There can be no doubt that if the better part of these proposed increased take place, corporations and investors will respond. It may make for a busy period of planning. We don’t want to over react, but please be assured that we are carefully monitoring developments and will share our thoughts and planning recommendations with you as the situation warrants.
These are extraordinary times in the financial markets. We are actually living through the greatest experiment that the world has seen economically. While we don’t see a rapid change, we are hard pressed not to have concerns about a paradigm shift away from the low inflation, low-rate environment of the past forty years. This causes us to be more cautious about fixed income exposure and liquidity although the stability of some bond exposure remains important for risk management.
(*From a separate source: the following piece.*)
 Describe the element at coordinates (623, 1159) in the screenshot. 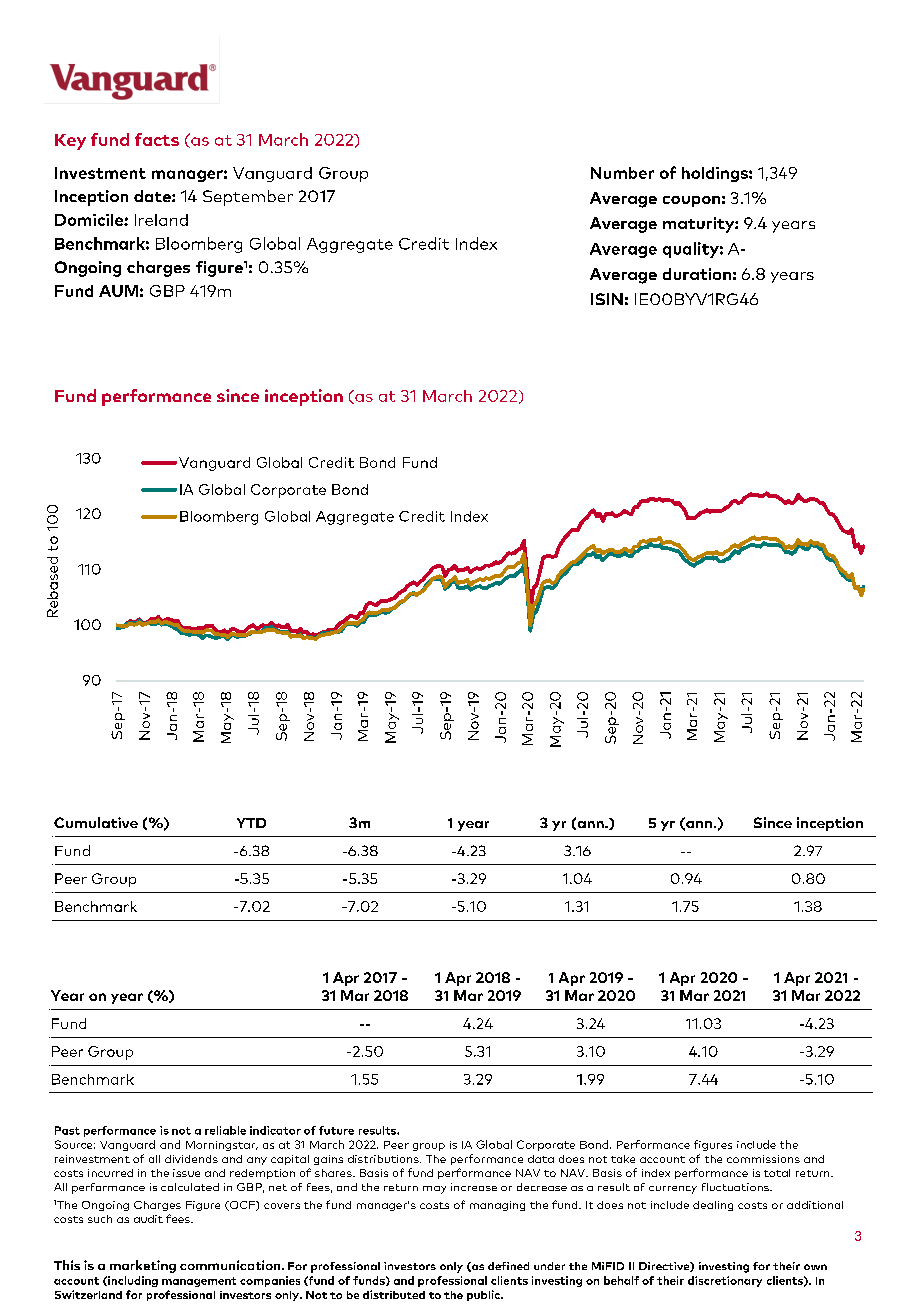

I see `take` at that location.
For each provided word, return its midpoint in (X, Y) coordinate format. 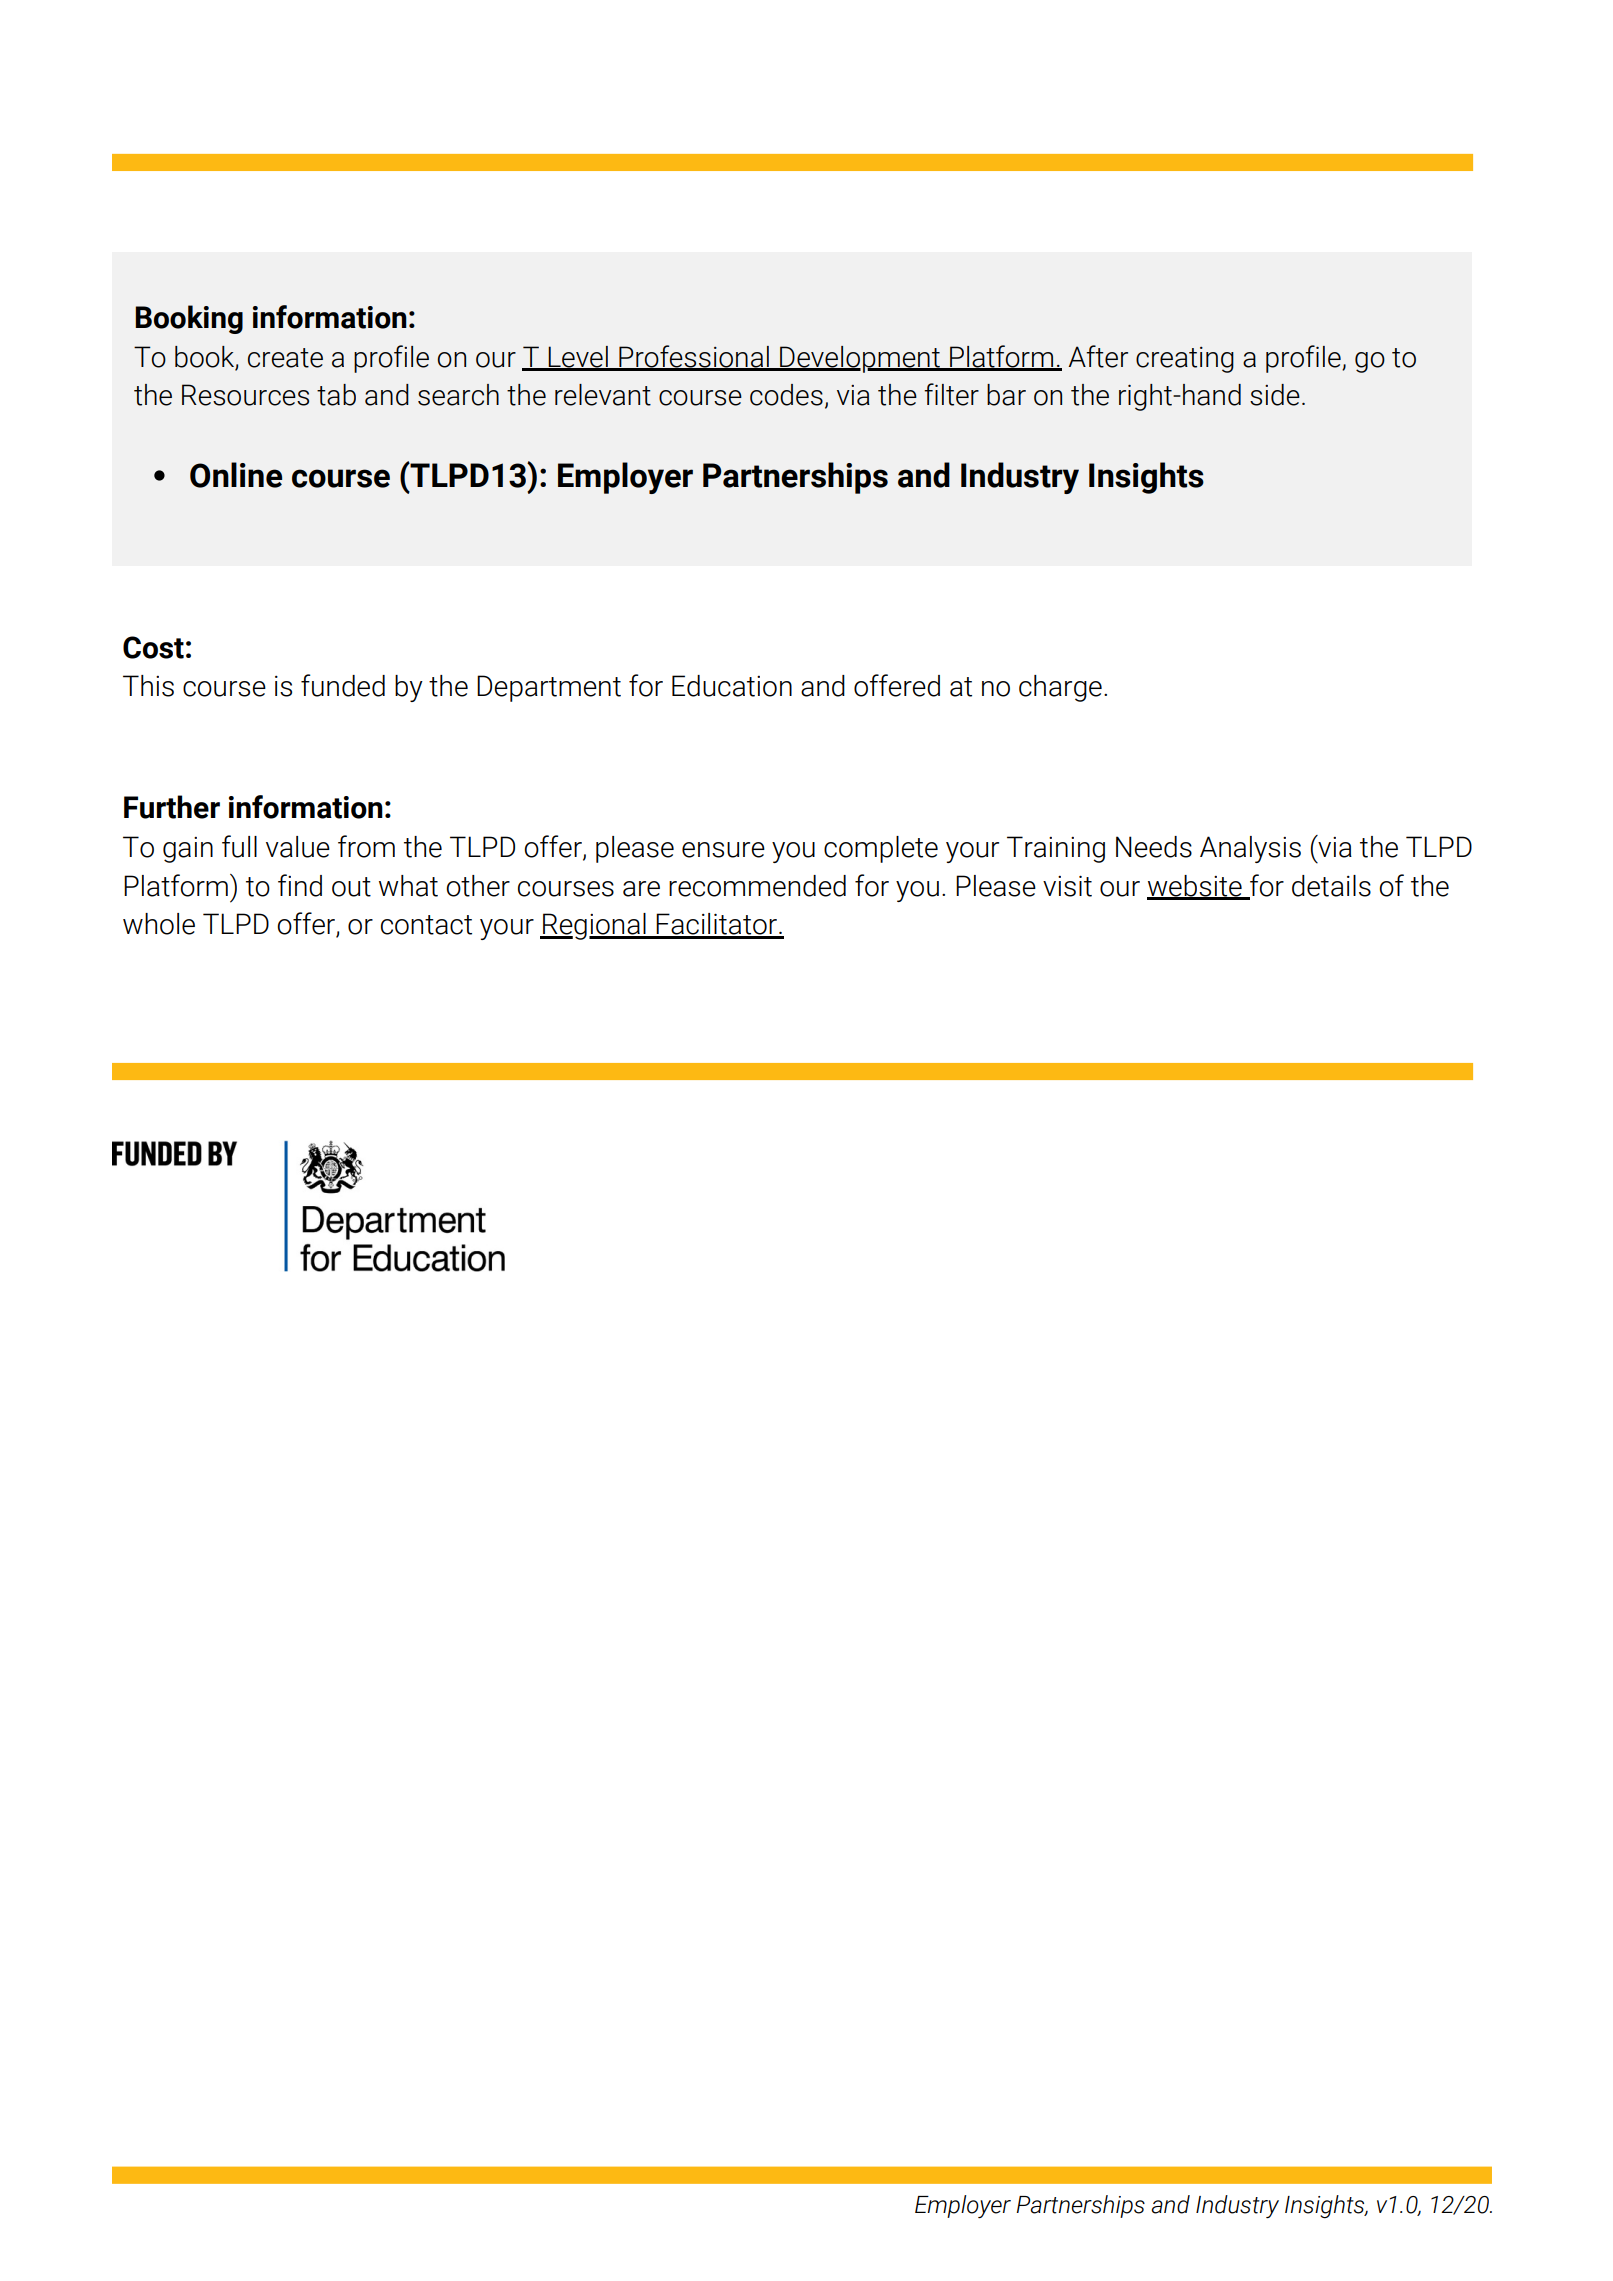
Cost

As we’ve have noted many times, what has worked so well for the past 10, 20, 30, 40 years—a simple 60%/40% U.S. stocks/core bonds balanced model—won’t work nearly as well over the next five to 10 years (at least), even without an upsurge in inflation. We are already accounting for this in our portfolio positioning. As the macroeconomic regime evolves, we will tactically, but prudently, adapt and adjust our portfolio exposures based on our assessment of the risks and potential returns.
In the meantime, we believe the most likely scenario over the next year at least is a reflationary one, enabling solid returns from global equities and decent to solid returns from credit-oriented fixed-income strategies. We also expect our diversifying and lower-risk alternative strategies funds to outperform core bonds.
We believe our portfolios are well positioned for further gains this year as the U.S. and global economy continue to recover. We expect many of the asset markets and market sectors that have been laggards over the past five to 10 years to continue to rebound as part of the broad reflation rotation described above. We also believe this environment offers excellent opportunities for active management across both equities and fixed income to add value relative to core market indexes.